Трое в новых костюмах | страница 15



— Только не я! — воскликнул Эдди. — Лучше пусть мне отмерят три аршина земли и пусть из меня растут васильки и ромашки. Но мне все-таки кажется, что люди еще не окончательно сошли с ума…

— Будем надеяться, — с сомнением сказала Диана.

— Прежде чем люди сообразят, что случилось, они окажутся зажатыми в тиски ходом событий, — сказал Алан и, помедлив мгновенье, продолжал: — Если бы двадцать пять лет назад людям сказали, что их ждет в тысяча девятьсот сороковом, они бы весело рассмеялись. А вот дожили и пережили.

— Что же, мы все полоумные, что ли? — От отчаяния и растерянности Эдди поднял голос до крика. — Вот я, например. Я честно воевал, и все, чего я хотел, когда война кончилась, — это вернуться домой и пожить немного в покое. А дома нет. И покоя нет.

— Да, не повезло, — сказал Алан. — Значит, надо тебе опять начать строить дом. И всем нам надо заняться этим. Надо превратить земной шар в дом для человека. Это еще наш брат никогда не пробовал сделать по-настоящему. Запасись терпением, Эдди, нам придется опять попотеть.

— Да, разве что так, — ответил Эдди, почесывая затылок. — Только объясните вы мне, почему вам обоим не так осточертела солдатская жизнь, как мне? Я ею сыт по горло. И хочу чего-нибудь другого.

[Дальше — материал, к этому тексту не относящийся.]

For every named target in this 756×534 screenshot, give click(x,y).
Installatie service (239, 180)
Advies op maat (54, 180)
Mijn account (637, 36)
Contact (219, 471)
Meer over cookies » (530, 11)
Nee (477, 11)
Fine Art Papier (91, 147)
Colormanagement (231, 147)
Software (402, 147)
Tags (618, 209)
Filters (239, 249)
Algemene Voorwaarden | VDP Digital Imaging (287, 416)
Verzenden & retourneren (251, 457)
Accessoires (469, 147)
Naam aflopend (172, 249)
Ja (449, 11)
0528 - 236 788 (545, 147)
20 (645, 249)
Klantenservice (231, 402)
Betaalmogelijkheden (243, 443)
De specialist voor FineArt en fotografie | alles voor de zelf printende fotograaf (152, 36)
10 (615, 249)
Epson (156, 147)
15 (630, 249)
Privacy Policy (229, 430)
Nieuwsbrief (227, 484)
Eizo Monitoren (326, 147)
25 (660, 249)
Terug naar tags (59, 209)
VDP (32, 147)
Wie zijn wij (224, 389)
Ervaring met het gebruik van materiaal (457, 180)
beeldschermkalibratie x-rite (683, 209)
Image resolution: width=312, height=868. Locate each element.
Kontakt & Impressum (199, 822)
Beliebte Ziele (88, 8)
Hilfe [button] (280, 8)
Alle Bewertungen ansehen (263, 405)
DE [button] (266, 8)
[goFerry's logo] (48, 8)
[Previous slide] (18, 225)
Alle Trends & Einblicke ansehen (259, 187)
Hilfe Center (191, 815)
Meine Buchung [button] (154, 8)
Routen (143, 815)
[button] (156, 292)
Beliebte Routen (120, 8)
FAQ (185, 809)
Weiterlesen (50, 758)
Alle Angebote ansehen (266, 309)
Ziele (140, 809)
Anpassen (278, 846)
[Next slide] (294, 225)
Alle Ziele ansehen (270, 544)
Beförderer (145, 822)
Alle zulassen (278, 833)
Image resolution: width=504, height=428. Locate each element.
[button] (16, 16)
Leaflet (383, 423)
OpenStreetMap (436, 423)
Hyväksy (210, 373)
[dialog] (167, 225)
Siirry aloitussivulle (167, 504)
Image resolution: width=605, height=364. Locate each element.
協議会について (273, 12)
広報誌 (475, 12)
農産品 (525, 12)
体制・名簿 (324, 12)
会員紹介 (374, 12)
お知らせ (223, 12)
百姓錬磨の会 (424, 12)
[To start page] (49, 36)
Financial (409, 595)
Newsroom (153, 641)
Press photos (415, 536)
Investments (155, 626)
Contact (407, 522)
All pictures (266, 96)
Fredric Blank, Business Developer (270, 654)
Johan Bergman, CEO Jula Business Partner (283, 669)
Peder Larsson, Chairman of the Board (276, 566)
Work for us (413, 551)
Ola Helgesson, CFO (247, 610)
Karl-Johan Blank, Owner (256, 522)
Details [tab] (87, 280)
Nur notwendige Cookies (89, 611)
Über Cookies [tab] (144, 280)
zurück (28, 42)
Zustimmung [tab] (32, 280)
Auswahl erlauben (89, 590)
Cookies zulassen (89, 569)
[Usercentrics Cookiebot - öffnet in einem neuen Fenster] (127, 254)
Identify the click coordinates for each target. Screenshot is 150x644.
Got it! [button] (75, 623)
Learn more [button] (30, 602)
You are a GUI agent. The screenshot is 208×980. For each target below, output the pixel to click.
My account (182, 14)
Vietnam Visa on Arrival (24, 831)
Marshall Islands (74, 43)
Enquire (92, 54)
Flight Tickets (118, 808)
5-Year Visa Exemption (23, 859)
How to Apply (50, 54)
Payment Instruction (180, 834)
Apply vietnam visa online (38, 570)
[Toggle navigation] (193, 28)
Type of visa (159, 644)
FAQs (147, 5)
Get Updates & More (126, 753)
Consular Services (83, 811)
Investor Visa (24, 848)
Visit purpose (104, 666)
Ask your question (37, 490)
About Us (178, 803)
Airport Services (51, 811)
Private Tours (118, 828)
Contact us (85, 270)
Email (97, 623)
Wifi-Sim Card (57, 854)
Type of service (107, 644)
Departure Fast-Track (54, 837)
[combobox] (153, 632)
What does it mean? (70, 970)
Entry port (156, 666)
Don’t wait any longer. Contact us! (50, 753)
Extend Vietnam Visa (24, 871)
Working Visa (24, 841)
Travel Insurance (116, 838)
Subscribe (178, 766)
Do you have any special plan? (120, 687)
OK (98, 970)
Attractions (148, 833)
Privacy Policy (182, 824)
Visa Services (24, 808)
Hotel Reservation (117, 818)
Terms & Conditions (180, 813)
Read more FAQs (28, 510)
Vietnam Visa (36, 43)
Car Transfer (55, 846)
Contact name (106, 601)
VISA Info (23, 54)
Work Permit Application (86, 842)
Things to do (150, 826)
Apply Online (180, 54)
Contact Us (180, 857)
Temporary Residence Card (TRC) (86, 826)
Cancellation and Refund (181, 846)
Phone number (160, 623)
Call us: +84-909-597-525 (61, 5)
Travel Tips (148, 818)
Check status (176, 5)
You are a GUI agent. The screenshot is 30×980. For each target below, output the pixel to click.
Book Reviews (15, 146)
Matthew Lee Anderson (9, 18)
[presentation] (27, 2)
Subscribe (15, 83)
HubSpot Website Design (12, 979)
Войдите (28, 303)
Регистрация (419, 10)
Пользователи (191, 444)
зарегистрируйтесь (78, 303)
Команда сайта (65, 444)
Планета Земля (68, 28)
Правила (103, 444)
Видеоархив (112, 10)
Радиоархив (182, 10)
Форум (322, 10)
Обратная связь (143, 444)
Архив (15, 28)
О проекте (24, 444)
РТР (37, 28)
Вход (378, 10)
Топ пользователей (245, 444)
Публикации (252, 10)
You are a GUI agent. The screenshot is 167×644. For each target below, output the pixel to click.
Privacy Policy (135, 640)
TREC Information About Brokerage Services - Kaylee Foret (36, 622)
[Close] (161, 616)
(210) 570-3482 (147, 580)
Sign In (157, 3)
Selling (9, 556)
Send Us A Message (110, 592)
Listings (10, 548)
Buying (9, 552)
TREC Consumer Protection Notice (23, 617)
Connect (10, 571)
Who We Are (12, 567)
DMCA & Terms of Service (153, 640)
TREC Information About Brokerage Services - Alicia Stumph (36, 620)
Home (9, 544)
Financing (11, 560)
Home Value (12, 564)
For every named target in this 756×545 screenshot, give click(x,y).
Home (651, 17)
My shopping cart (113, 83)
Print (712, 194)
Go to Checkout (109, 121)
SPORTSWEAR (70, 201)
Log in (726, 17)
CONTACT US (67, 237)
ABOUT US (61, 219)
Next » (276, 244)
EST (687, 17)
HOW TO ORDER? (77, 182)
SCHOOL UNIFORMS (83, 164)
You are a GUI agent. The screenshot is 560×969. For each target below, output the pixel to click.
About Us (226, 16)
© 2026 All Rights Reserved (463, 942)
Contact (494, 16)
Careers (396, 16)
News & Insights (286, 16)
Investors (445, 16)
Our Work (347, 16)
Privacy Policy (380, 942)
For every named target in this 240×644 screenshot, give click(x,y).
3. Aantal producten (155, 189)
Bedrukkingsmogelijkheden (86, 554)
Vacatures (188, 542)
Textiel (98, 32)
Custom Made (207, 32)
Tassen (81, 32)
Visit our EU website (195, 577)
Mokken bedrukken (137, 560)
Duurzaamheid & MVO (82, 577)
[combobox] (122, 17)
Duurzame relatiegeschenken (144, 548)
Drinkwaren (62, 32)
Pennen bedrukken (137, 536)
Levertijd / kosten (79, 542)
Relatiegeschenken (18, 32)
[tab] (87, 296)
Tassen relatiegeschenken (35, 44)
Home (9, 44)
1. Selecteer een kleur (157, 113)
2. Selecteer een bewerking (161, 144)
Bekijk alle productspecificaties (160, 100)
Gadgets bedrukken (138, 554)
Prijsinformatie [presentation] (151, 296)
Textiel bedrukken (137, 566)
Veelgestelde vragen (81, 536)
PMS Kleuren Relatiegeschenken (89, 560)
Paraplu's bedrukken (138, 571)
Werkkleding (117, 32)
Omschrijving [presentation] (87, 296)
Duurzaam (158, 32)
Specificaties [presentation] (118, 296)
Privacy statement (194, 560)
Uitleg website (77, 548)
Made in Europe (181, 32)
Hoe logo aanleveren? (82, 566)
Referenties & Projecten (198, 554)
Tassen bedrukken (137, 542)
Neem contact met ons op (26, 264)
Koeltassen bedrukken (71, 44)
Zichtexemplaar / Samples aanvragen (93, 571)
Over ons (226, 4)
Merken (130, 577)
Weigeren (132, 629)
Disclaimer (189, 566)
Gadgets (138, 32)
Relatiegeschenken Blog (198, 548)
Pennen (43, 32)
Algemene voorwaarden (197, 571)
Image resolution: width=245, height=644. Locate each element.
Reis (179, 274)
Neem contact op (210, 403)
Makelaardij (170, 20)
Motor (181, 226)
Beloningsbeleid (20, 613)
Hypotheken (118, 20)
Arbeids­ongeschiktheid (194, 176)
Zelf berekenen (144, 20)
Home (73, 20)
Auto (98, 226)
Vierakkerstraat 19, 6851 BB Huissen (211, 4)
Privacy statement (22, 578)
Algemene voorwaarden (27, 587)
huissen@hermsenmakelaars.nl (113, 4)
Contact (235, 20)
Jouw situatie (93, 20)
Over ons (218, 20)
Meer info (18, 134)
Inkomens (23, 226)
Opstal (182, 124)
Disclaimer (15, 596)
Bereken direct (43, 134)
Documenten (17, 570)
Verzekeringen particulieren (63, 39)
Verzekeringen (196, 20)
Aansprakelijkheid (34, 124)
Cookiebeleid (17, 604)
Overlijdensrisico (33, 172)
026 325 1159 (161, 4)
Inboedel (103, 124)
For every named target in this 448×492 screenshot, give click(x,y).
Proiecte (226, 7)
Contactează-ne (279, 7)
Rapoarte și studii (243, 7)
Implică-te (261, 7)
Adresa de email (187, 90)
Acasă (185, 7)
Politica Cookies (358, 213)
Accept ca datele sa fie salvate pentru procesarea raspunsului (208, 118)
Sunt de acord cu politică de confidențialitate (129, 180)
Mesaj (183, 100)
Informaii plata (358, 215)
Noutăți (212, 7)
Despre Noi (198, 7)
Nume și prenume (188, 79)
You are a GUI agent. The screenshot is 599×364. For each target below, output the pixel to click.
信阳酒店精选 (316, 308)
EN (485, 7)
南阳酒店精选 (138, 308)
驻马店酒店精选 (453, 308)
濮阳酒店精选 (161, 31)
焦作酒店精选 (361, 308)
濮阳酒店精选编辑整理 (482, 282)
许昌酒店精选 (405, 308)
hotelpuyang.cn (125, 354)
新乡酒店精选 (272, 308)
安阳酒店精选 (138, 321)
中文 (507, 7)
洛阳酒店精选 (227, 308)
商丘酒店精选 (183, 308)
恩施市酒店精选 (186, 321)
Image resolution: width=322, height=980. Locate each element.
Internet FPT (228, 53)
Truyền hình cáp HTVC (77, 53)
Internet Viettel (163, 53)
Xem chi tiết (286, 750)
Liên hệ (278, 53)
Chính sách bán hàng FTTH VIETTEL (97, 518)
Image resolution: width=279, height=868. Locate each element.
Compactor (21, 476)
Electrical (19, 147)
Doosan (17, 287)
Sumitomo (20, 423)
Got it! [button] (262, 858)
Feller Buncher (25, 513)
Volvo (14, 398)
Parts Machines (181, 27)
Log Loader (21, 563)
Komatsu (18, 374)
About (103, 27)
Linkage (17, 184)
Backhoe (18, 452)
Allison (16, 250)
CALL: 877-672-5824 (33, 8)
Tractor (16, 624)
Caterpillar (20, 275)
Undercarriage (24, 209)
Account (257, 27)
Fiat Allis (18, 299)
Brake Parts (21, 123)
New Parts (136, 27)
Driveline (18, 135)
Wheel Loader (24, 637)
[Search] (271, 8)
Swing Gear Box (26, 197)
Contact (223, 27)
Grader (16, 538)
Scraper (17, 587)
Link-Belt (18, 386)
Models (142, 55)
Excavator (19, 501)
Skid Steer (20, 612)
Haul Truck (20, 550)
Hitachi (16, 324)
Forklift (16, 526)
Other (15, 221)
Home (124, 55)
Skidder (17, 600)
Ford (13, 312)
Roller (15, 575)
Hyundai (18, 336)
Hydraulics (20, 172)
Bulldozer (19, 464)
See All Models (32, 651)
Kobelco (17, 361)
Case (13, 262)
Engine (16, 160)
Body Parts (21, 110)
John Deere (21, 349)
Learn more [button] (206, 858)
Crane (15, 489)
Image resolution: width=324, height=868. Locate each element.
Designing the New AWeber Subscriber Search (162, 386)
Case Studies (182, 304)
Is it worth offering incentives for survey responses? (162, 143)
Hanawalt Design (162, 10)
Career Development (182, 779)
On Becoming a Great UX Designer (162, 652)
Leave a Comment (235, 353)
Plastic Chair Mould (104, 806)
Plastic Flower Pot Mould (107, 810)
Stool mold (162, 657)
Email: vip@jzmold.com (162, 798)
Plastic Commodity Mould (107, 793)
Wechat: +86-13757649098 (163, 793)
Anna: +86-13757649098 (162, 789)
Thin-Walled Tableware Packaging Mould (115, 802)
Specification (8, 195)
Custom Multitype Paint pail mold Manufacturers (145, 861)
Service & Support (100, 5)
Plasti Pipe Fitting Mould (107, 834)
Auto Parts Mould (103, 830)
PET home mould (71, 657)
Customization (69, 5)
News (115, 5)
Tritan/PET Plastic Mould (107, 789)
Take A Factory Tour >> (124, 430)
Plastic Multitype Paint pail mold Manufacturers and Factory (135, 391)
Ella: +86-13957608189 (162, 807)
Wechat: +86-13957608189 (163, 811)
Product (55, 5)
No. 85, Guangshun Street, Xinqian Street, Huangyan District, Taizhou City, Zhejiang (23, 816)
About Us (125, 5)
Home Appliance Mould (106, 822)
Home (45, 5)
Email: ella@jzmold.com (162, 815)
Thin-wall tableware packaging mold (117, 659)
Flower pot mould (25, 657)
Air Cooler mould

— Мы все хотим чего-нибудь другого, — сердита отмахнулся Герберт. — Только мы не получили дома того, чего ждали. Вот мы сейчас сидим и разговариваем и прикидываем и так и этак. Почему? Значит, что-то не ладно. А солдатчина, что ни говори, нас кое-чему научила. Правильно я говорю, Алан?

Алан кивнул, но ответил не сразу. Он задумчиво смотрел на холмы, тонущие в сгущающихся сумерках. Потом заговорил, медленно и отчетливо:

— Армия — это гигантская машина. Машина, которая ничего не создает. Ее единственное назначение — разрушать. Но когда она воюет за правое дело, в ней есть много хорошего. Она сплачивает людей. Они идут плечо к плечу к общей цели. А в обычной мирной жизни мы этим похвастаться не можем. В армии никто не сочиняет подложных приказов, чтобы урвать солидный куш и обзавестись яхтой или оленьим заповедником. Никто не торгует шифром, чтобы упрятать в карман акции ходкой газеты или крупного банка. Никто не сдает передовые позиции ради слишком требовательной любовницы или дорогостоящей старинной мебели. А это уже немало.

— Да, в армии шутки плохи: чуть что — под расстрел, — сказал Эдди.

— Может дойти до этого и у нас, — угрюмо проворчал Герберт.

— Не обязательно, — возразил Алан. — Если мы могли вместе разрушать и убивать, то можем и строить вместе новую жизнь. Иначе мы долго не протянем. Мы стоим на распутье и должны выбрать дорогу. От этого выбора нам не уйти. Все равно как в девятьсот сороковом. Тогда нам тоже приходилось выбирать: либо капитулировать, пытаясь хоть на время что-то спасти, либо продолжать борьбу, рискуя всем во имя всего. Мы выбрали, и выбрали правильно: наша правота каждому бросалась в глаза. Мы вели себя, как подобает великому народу. А теперь мы снова должны сделать выбор. Поступим ли мы опять, как великий народ, или нас поглотит тьма кромешная, а мы будем только визжать и грызться друг с другом?